▸ TEXTE CITÉ
□ □ □

Le premier de ces risques, selon lui, est celui d'une dégradation généralisée de la qualité du crédit, la crise économique rétroagissant sur la crise financière par un « effet de second tour ». Le renforcement du suivi macro-économique des risques financiers suppose une collaboration renforcée entre les banques centrales, les autorités de régulation et les acteurs de l'industrie. Il a jugé que les travaux du nouveau Conseil de la stabilité financière, qui doit se réunir pour la première fois à Bâle à la fin de ce mois, seront à cet égard importants. Le projet de création d'un Conseil européen du risque systémique, éventuellement présidé par la Banque centrale européenne, s'inscrit dans la même démarche nécessaire de connaissance des risques et incite à trouver une solution pragmatique avec la Banque d'Angleterre.
a estimé que le deuxième risque est celui d'une mauvaise valorisation des actifs et de manipulations de marché liées à une forte incertitude sur les bilans et à la volatilité des marchés. Lutter contre ce risque implique, en premier lieu, que les sociétés fournissent une information aussi complète et transparente que possible, notamment sur les rémunérations. A cet égard, il a indiqué que l'AMF publierait courant juillet son appréciation sur les recommandations émises par l'Association française des entreprises privées (AFEP) et le Mouvement des entreprises de France (MEDEF). En second lieu, la gouvernance des entreprises doit garantir une prise de décision conforme aux intérêts des investisseurs, ce qui suppose d'être particulièrement vigilant sur la transposition de la directive européenne relative aux droits des actionnaires. Dans ce cadre, le collège de l'AMF entend mieux prévenir les prises de contrôle rampantes et a soumis à consultation publique une proposition d'abaissement du seuil d'offre publique obligatoire de 33,33 % à 30 % du capital et des droits de vote, qui est aujourd'hui celui retenu dans vingt-cinq des vingt-sept Etats membres.

□ □ □

▸ LIGNES DE DONNÉES

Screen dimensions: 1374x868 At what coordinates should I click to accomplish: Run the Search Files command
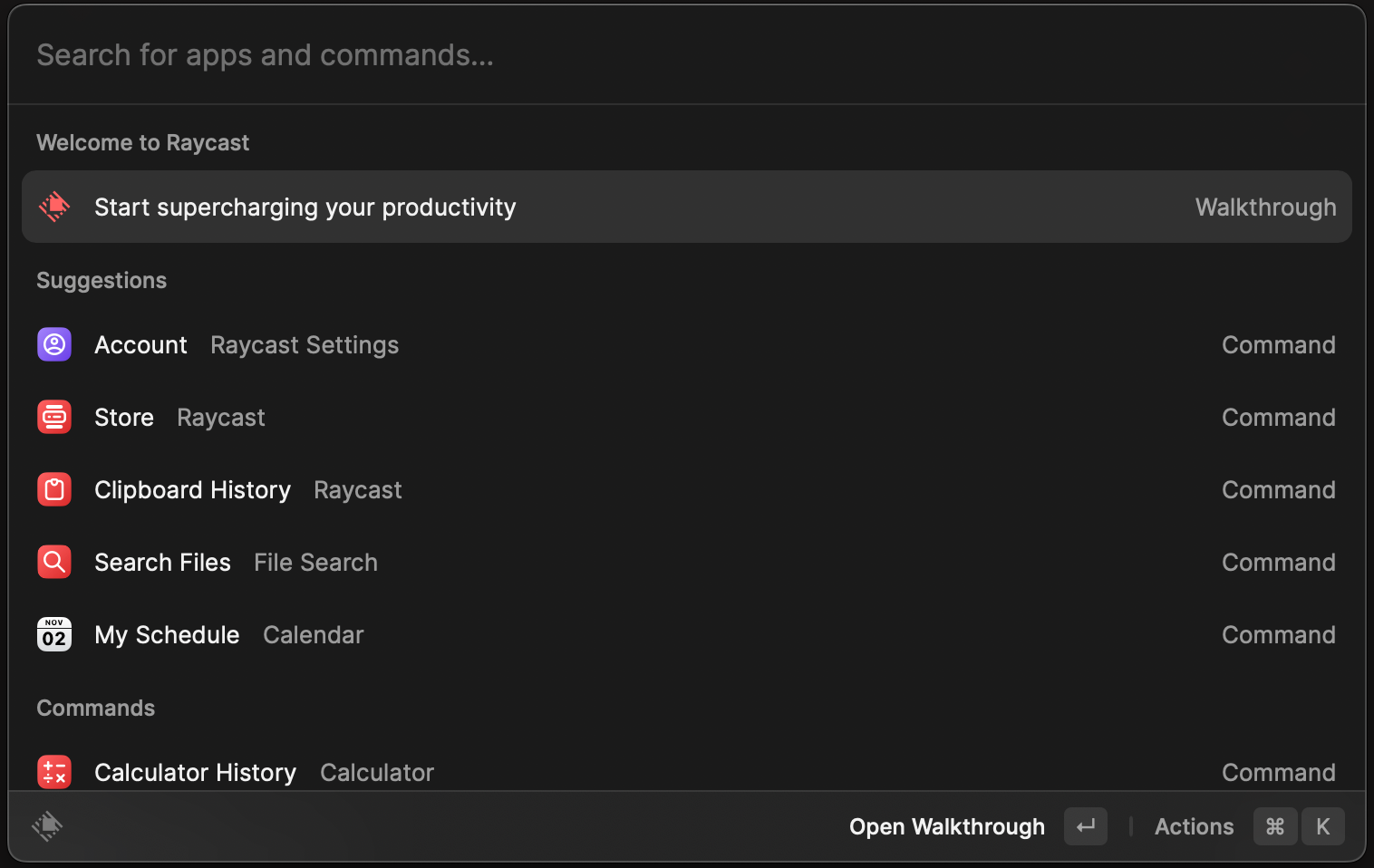coord(162,563)
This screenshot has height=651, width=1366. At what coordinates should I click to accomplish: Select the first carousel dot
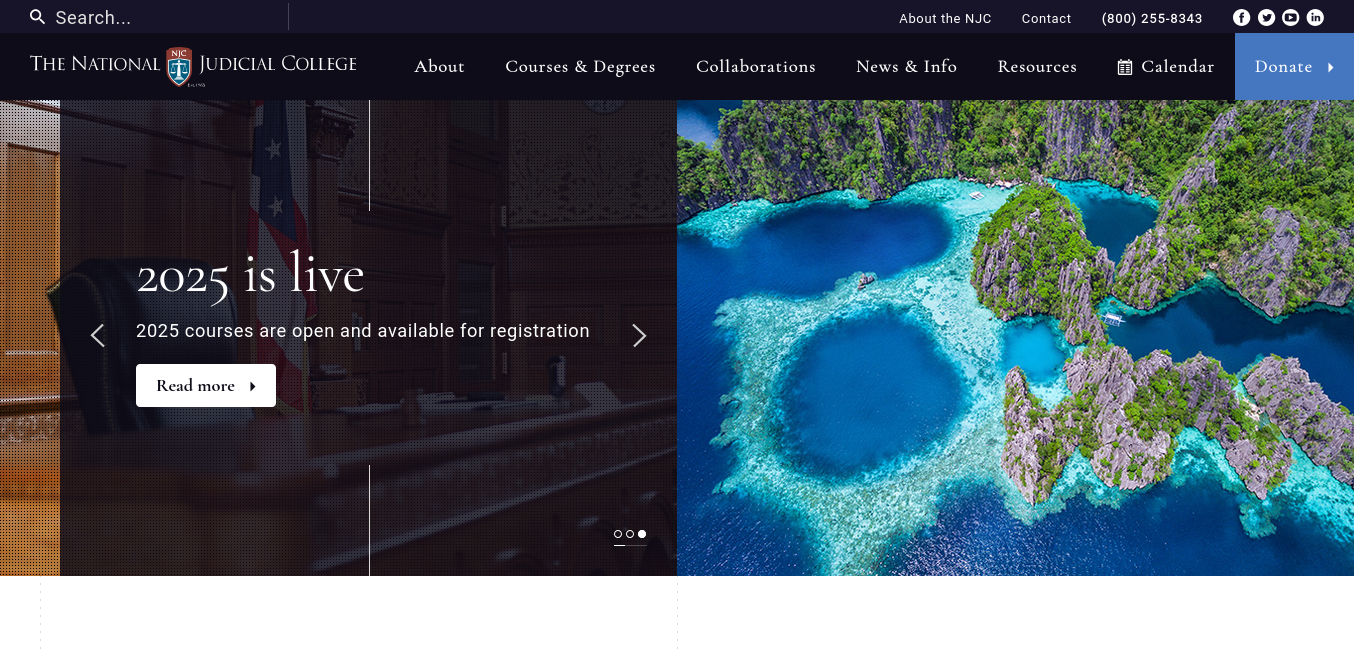[618, 534]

□ □ □

▸ CONSIGNES
- a) D'après l'extrait sur les risques financiers, où et quand le nouveau Conseil de la stabilité financière doit-il se réunir pour la première fois ?
- b) Reproduisez à l'identique le passage de l'extrait sur les risques financiers compris entre « Le premier de » et « la Banque d'Angleterre. », bornes incluses.
- c) Condensez sous forme de liste le paragraphe de l'extrait sur les risques financiers qui commence par « Le premier de ces risques », en conservant ses faits essentiels.
Appuyez-vous uniquement sur l'extrait sur les risques financiers.

▸ CORRIGÉ DE L'EXERCICE
- a) À Bâle, à la fin de ce mois.

- b)
Le premier de ces risques, selon lui, est celui d'une dégradation généralisée de la qualité du crédit, la crise économique rétroagissant sur la crise financière par un « effet de second tour ». Le renforcement du suivi macro-économique des risques financiers suppose une collaboration renforcée entre les banques centrales, les autorités de régulation et les acteurs de l'industrie. Il a jugé que les travaux du nouveau Conseil de la stabilité financière, qui doit se réunir pour la première fois à Bâle à la fin de ce mois, seront à cet égard importants. Le projet de création d'un Conseil européen du risque systémique, éventuellement présidé par la Banque centrale européenne, s'inscrit dans la même démarche nécessaire de connaissance des risques et incite à trouver une solution pragmatique avec la Banque d'Angleterre.

- c)
- Premier risque : une dégradation généralisée de la qualité du crédit. La crise économique rétroagit sur la crise financière par un « effet de second tour ».
- Le renforcement du suivi macro-économique des risques financiers suppose une collaboration renforcée entre banques centrales, autorités de régulation et acteurs de l'industrie.
- Les travaux du nouveau Conseil de la stabilité financière sont jugés importants. Sa première réunion doit se tenir à Bâle à la fin du mois.
- Le projet de Conseil européen du risque systémique, éventuellement présidé par la Banque centrale européenne, relève de la même démarche de connaissance des risques. Il incite à trouver une solution pragmatique avec la Banque d'Angleterre.